Jill B. & Travis B. v. State
297 Neb. 57
Neb.2017Background
- In 2010 Jill and Travis B. inquired whether a prospective adoptee, K.D.M., had any sexual-abuse history; State employee Jodene Gall repeatedly said "no" while knowing of forensic reports and allegations indicating sexual abuse and sexually acting-out behavior.
- K.D.M. was placed in the parents’ home; about five months later K.D.M. sexually assaulted the parents’ child.
- The parents sued the State and the Nebraska Department of Health and Human Services under the State Tort Claims Act for negligence (failure to warn/disclose and negligent supervision).
- The State pleaded the intentional-torts exception (misrepresentation/deceit) in Neb. Rev. Stat. § 81-8,219(4) as an affirmative defense, asserting Gall intentionally withheld or misrepresented K.D.M.’s history.
- After a bench trial the district court found the gravamen of the parents’ claim was misrepresentation by Gall and dismissed the complaint as barred by the misrepresentation/deceit exception; the parents appealed.
Issues
| Issue | Plaintiff's Argument | Defendant's Argument | Held |
|---|---|---|---|
| Whether law-of-the-case barred relitigation of immunity after denial of summary judgment | Denial of summary judgment meant immunity didn’t apply | Denial was interlocutory; summary judgment denial does not decide the issue | Denial was interlocutory; law-of-the-case did not bind trial court; court rejected plaintiff’s argument |
| Whether State properly pleaded misrepresentation/deceit as affirmative defense | Answer referenced only intentional conduct and plaintiff alleged negligence; pleading insufficient | Answer and pretrial order gave fair notice and preserved defense | Pleading and pretrial order gave fair notice; defense properly asserted |
| Whether misrepresentation/deceit exception bars claims for physical (nonpecuniary) injury | Misrepresentation tort requires pecuniary loss; exception shouldn’t bar physical-injury claims | Exception covers negligent or intentional misrepresentation generally, not limited to economic loss | Misrepresentation exception can bar personal-injury claims where claim’s gravamen is communicating misinformation on which plaintiff relied |
| Whether negligent supervision/operational-duty claims avoid the misrepresentation exception | Supervision claim is independent operational duty and not subsumed by misrepresentation | Claims arise out of the same misrepresentation, so exception applies | Claims alleging injury dependent on erroneous information are barred; negligent-supervision claim barred |
Key Cases Cited
- United States v. Neustadt, 366 U.S. 696 (U.S. 1961) (FTCA misrepresentation exception covers negligent as well as intentional misrepresentation; essence is communication of misinformation relied upon)

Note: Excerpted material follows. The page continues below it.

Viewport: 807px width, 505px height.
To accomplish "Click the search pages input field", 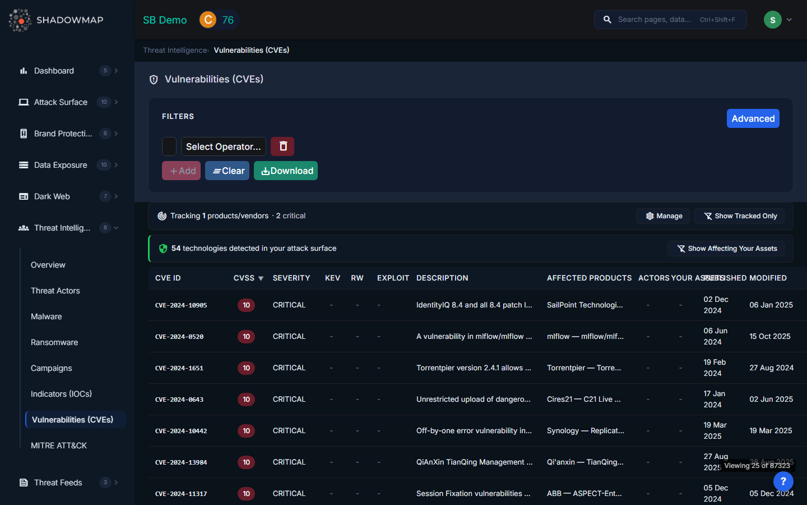I will click(656, 20).
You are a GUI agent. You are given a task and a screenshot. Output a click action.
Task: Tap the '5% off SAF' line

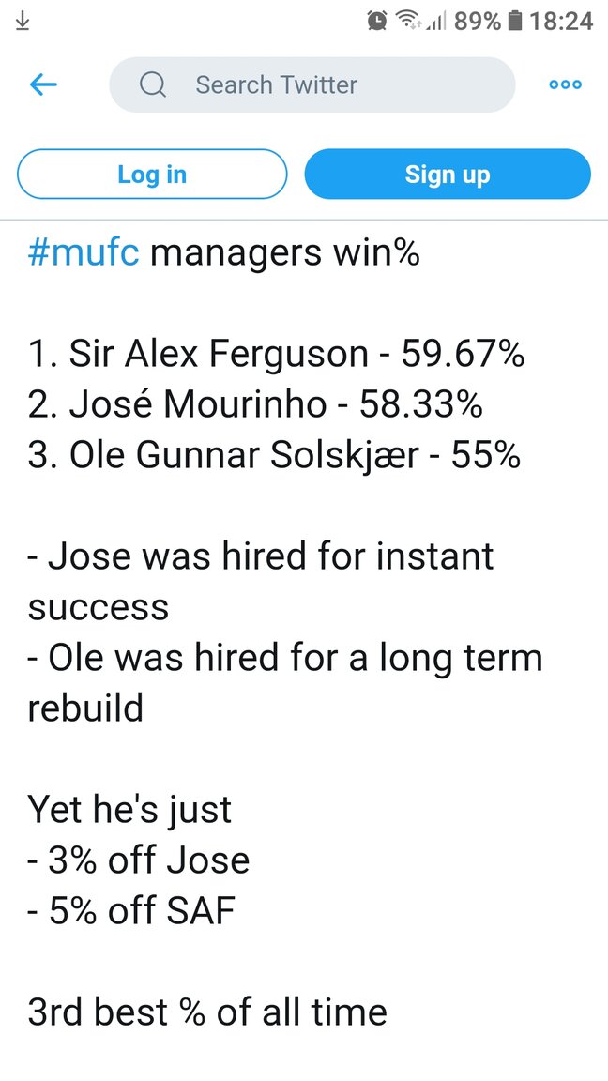pos(131,911)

- Block v. Neal, 460 U.S. 289 (U.S. 1983) (FTCA misrepresentation exception applies when claim’s essence is misrepresentation; distinguishes claims based on separate operational duties)
- United States v. Shearer, 473 U.S. 52 (U.S. 1985) (discusses Congress’ intent that government not be financially responsible for assaults and batteries of employees)
- Stonacek v. City of Lincoln, 279 Neb. 869 (Neb. 2010) (under state tort-claims framework, failure to communicate critical information is properly characterized as misrepresentation and falls within exception)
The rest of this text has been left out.